Thomas 'Slab' Murphy had considerable cash despite not supplying tax returns, court told

Thomas 'Slab' Murphy Image copyright Pacemaker Press
Image caption Thomas 'Slab' Murphy denies failing to provide tax returns to the Irish authorities between 1996 and 2004

The trial of the prominent republican Thomas 'Slab' Murphy at Dublin Special Criminal Court has heard that he had access to considerable cash sums despite not supplying tax returns.

The 66-year-old, from Hackballscross in County Louth, denies failing to furnish tax returns between 1996 and 2004.

The charges arise out of a probe by the Irish police's Criminal Assets Bureau.

The trial is taking place before three judges in a non-jury court and is expected to last three weeks.
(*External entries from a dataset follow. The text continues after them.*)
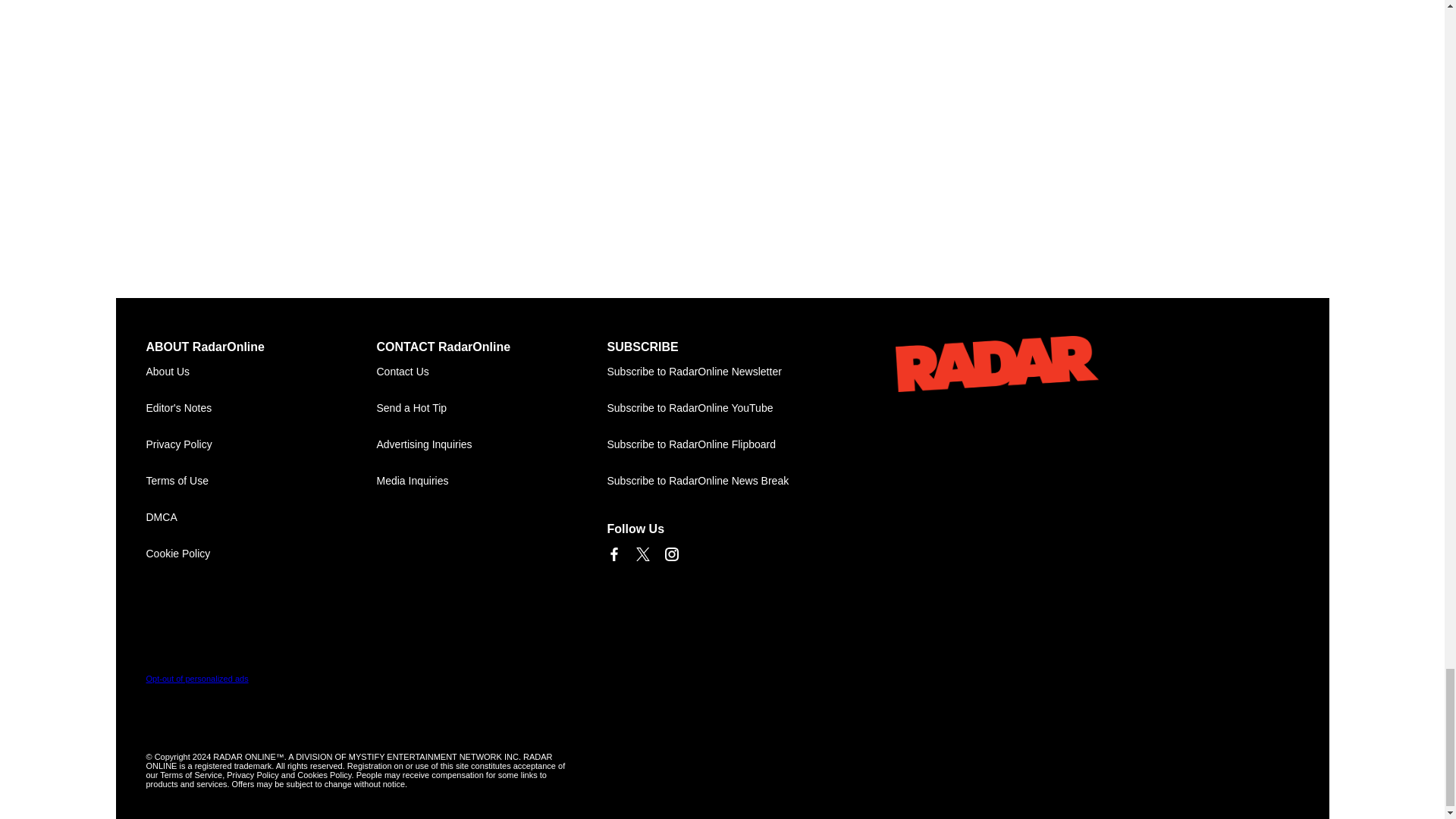
Media Inquiries (491, 481)
Privacy Policy (260, 444)
Link to Instagram (670, 554)
Advertising Inquiries (491, 444)
Contact Us (491, 371)
DMCA (260, 517)
Subscribe (722, 371)
Link to Facebook (613, 554)
Send a Hot Tip (491, 408)
About Us (260, 371)
Given the description of an element on the screen output the (x, y) to click on. 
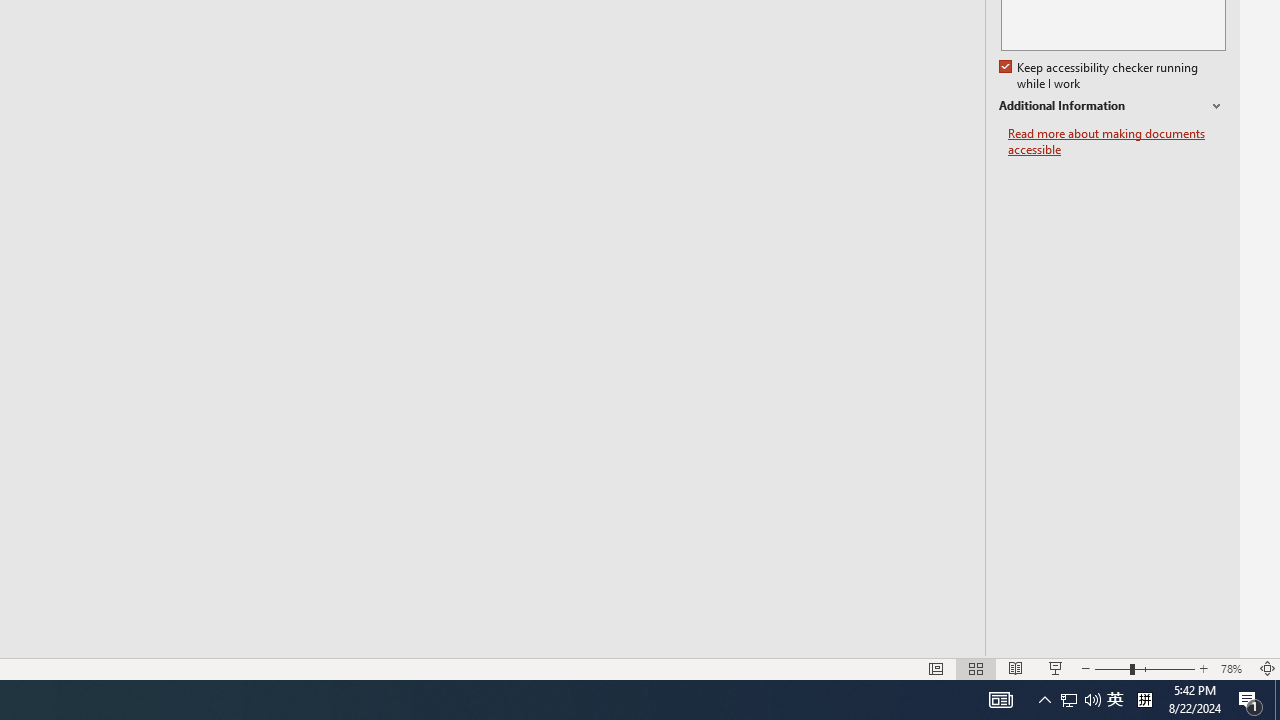
Additional Information (1112, 106)
Keep accessibility checker running while I work (1099, 76)
Read more about making documents accessible (1117, 142)
Zoom 78% (1234, 668)
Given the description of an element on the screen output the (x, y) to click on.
Counsel for the state has said that despite Mr Murphy applying for and receiving government grants of more than 100,000 euros (£73,600) he did not make any returns to revenue commissioners.

He said he will show that Mr Murphy had access to considerable cash, more than 300,000 euros (£220,000), for renting land for silage purposes and for dealing with cattle marts.
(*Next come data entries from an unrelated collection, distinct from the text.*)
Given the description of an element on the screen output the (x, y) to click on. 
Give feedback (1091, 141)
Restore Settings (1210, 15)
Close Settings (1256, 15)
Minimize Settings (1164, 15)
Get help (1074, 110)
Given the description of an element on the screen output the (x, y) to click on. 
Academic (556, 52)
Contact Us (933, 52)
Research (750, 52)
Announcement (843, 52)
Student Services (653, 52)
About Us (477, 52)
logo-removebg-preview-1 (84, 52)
Grainne Dalton, a retired official from the Irish Department of Agriculture, conceded under cross-examination that she had not personally seen Mr Murphy or any other grant applicant receive or complete forms.

Mr Murphy's lawyer said his client did not accept that he had played any role in submitting grant applications and denied the signatures on the forms were his hand writing.

The presiding judge agreed to a defence request to delay the trial until Thursday to allow them to access disclosure documents.

If found guilty, Mr Murphy could face up to five years in prison.